These are overseas dispatches (Heisei -JSDF deployments outside of Japan) of the Japan Self-Defense Forces (JSDF). Japan sought active international cooperation beyond the framework of previous activities due to the alleviation of tensions after the end of the Cold War in 1989 and the Gulf War that broke out at the beginning of 1991. This began the dispatch of the Self-Defense Forces in the Persian Gulf.

Law 
This is the underlying law that triggered the formation. 2006 (Heisei 18) In accordance with the revised Self-Defense Forces Act (Article 3-2 ), which was enacted on December 15, etc., overseas dispatching was upgraded from an incidental mission to an original mission.

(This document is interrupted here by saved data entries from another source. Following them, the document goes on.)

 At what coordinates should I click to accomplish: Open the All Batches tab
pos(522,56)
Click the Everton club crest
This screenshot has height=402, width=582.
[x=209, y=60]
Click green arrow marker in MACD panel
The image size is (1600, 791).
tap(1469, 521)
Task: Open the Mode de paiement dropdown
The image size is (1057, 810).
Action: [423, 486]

September 1990 - Iran–Iraq War
1991 (Heisei 3) January - Gulf War
December 1991 (Heisei 3) - Dissolution of the Soviet Union.
1992 (Heisei 4) -The United Nations Peace Act (International Peace Cooperation Act / PKO Cooperation Act) was enacted. Law on the dispatch of international emergency relief teams (International Emergency Relief Team) .

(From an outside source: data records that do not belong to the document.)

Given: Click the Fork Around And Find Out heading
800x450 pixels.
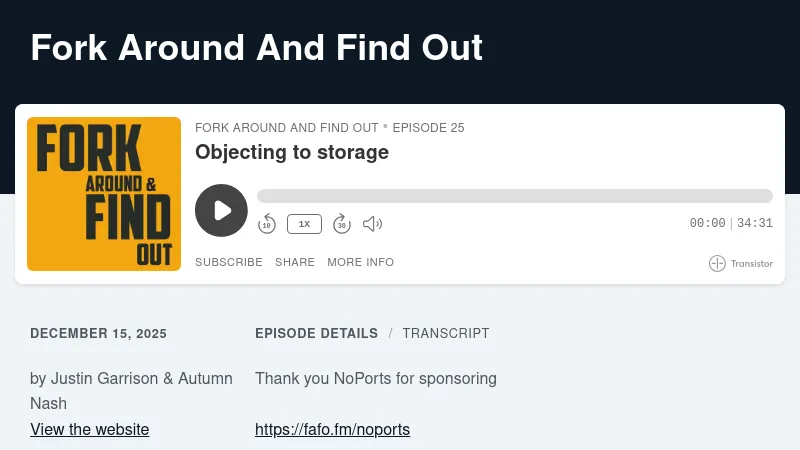Looking at the screenshot, I should pyautogui.click(x=257, y=47).
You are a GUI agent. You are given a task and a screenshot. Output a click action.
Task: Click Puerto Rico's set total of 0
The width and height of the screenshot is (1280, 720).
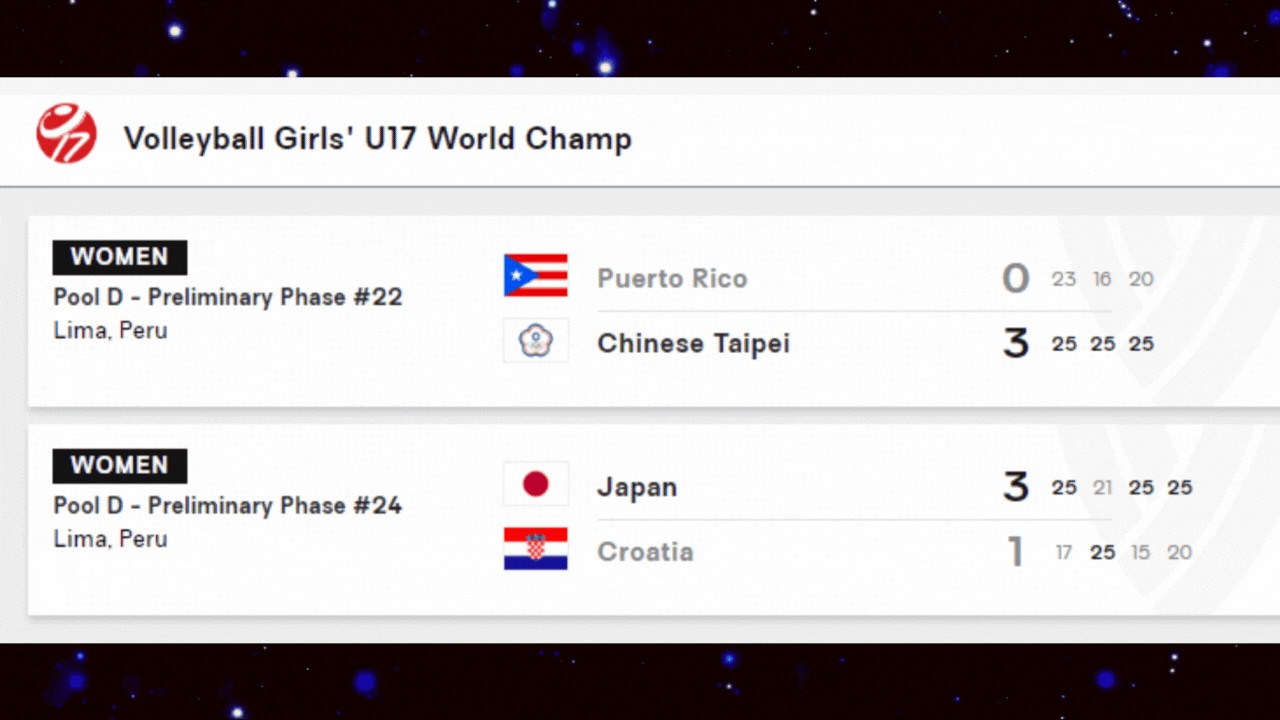tap(1016, 278)
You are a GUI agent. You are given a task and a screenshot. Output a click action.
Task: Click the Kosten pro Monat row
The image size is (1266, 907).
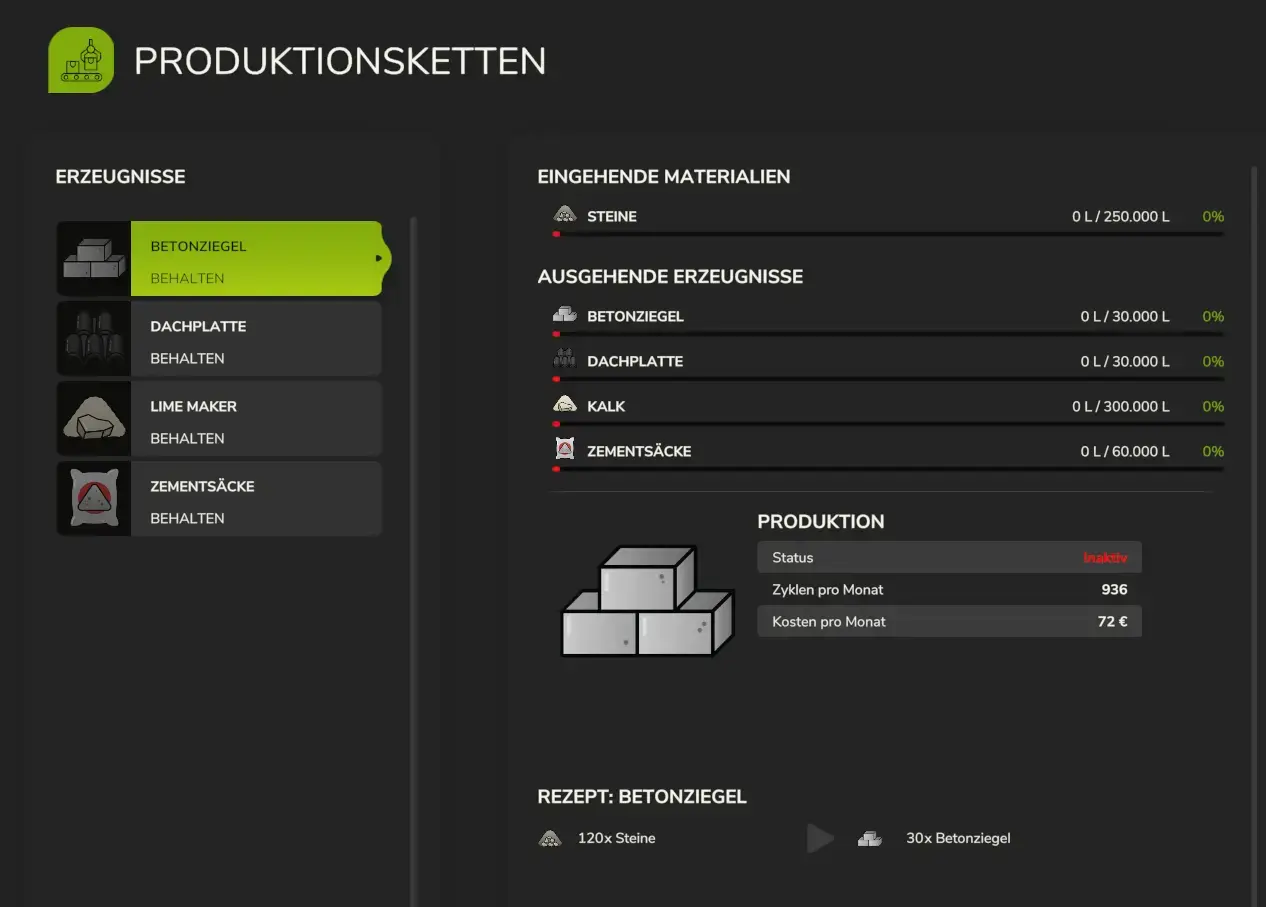(948, 622)
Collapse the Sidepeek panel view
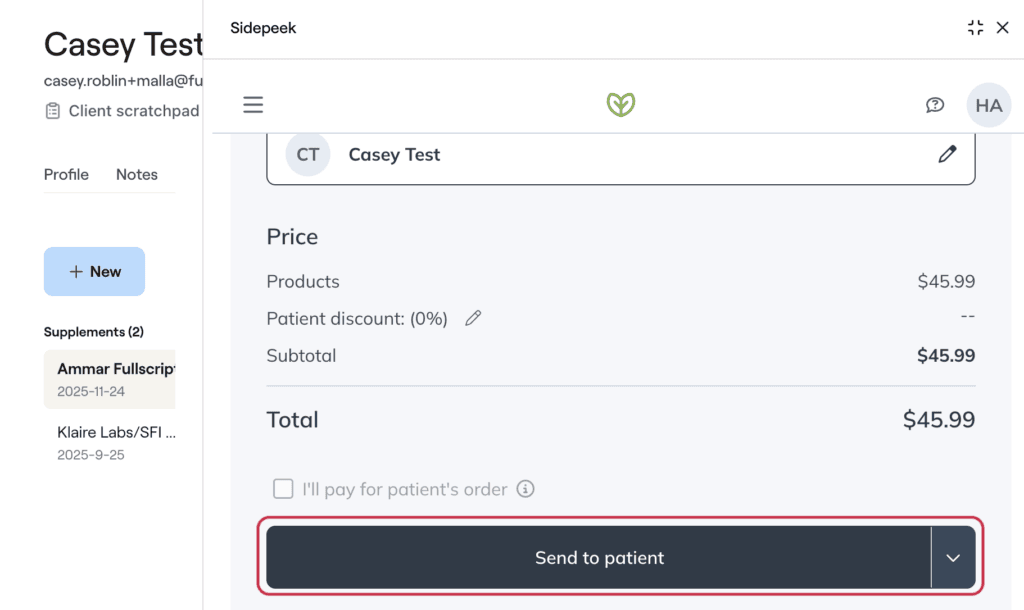This screenshot has height=610, width=1024. click(975, 27)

1993 (Heisei 5) - North Korea withdrew from the Treaty on the Non-Proliferation of Nuclear Weapons, Rodong-1 quasi-Medium-range ballistic missile test (North Korea nuclear issue).
1994 (Heisei 6) - The revised Self-Defense Forces Act was enacted.

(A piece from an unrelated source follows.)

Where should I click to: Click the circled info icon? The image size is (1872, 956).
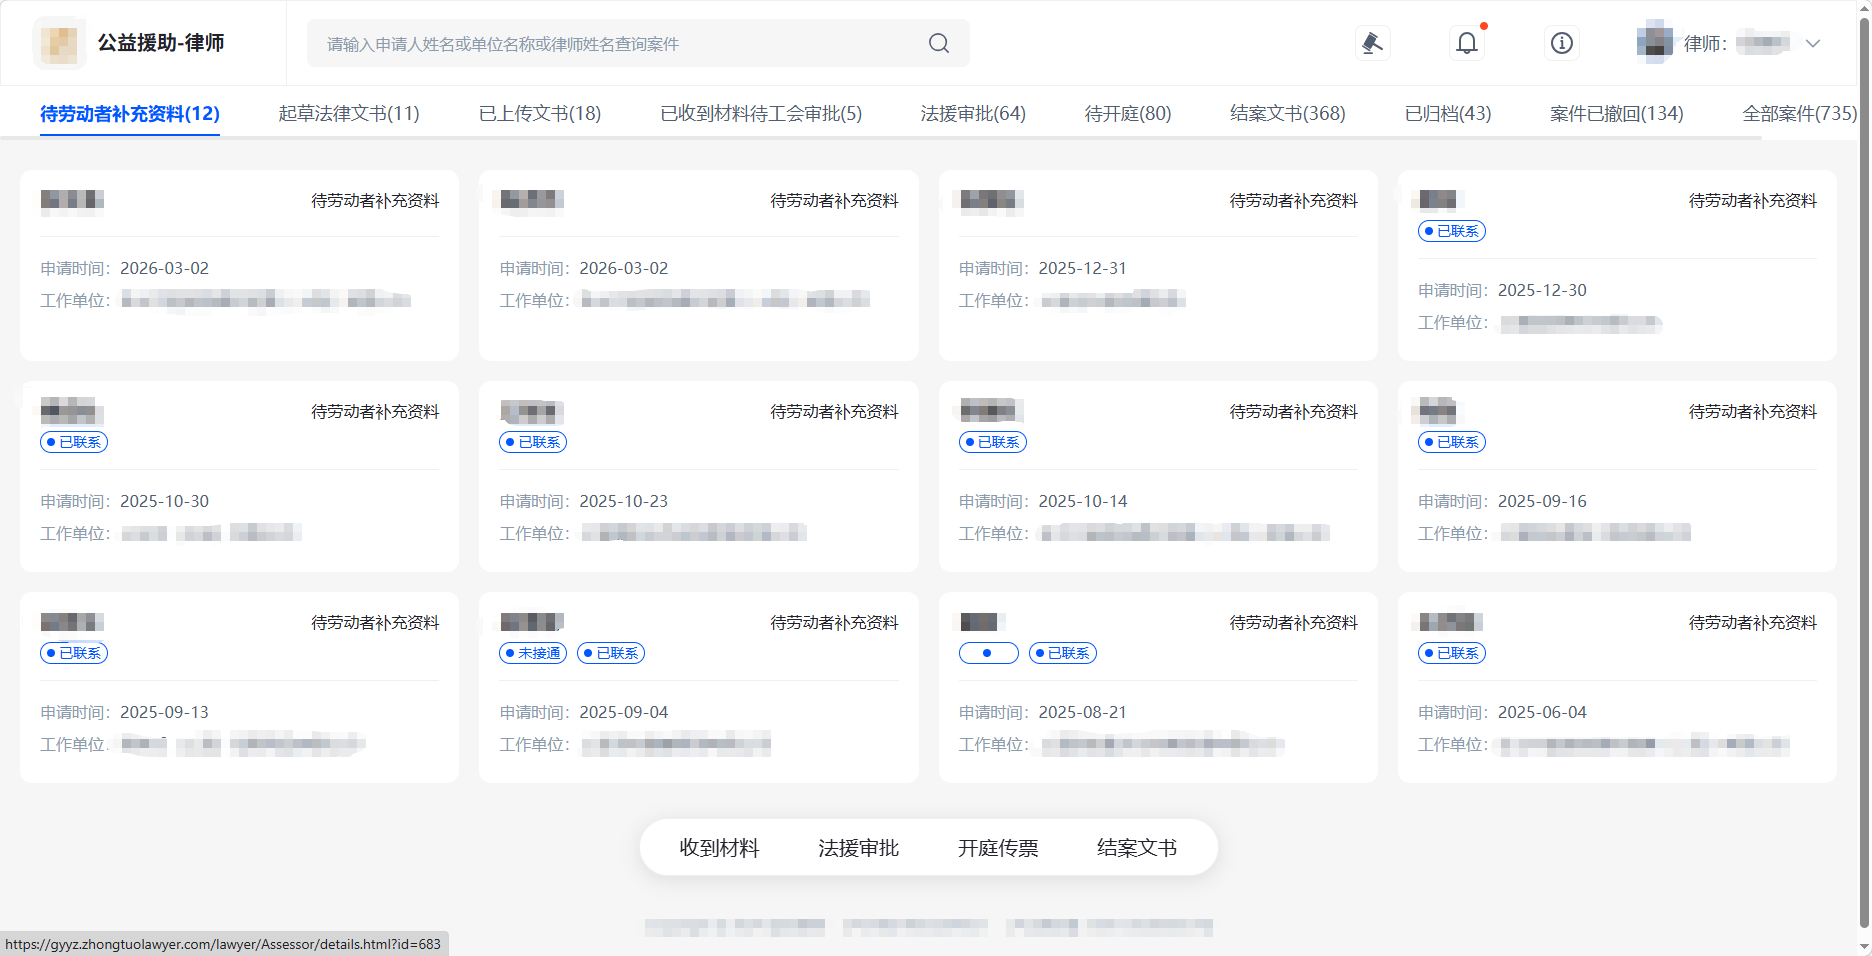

March 1996 (Heisei 8) -Taiwan Strait Crisis due to the inauguration of President Lee Teng-hui in Taiwan, large-scale exercises of the Chinese People's Liberation Army.
June 1998 (Heisei 10) -The revised PKO cooperation law was enacted.
1998 (Heisei 10) - North Korea shoots Taepodong-1 missile.
March 1999 - Suspicious ship incident off Noto Peninsula
May 1999 - Enactment of laws on measures to ensure peace and security in Japan in the event of a circumstance (Neighboring Situation Law) and Defense Guidelines Act (Japan-US New Guideline Law) .
October 2001 (Heisei 13) - War on Terror (War in Afghanistan (2001–present)) begins.
2001 (Heisei 13) -The special measures law against terrorism was enacted.
December 2001 (Heisei 13) - Battle of Amami-Ōshima
2003 (2003) March - Iraq War
July 2003 - Established the Special Measures Act (Iraq Reconstruction Special Measures Act) concerning the implementation of humanitarian recovery support activities and safety support activities in Iraq .
July 2006 (Heisei 18) - North Korea, Taepodong-2 and other 7 missile launch experiments.
2006 (2006) 10 May - North Korea, again conducted a nuclear test.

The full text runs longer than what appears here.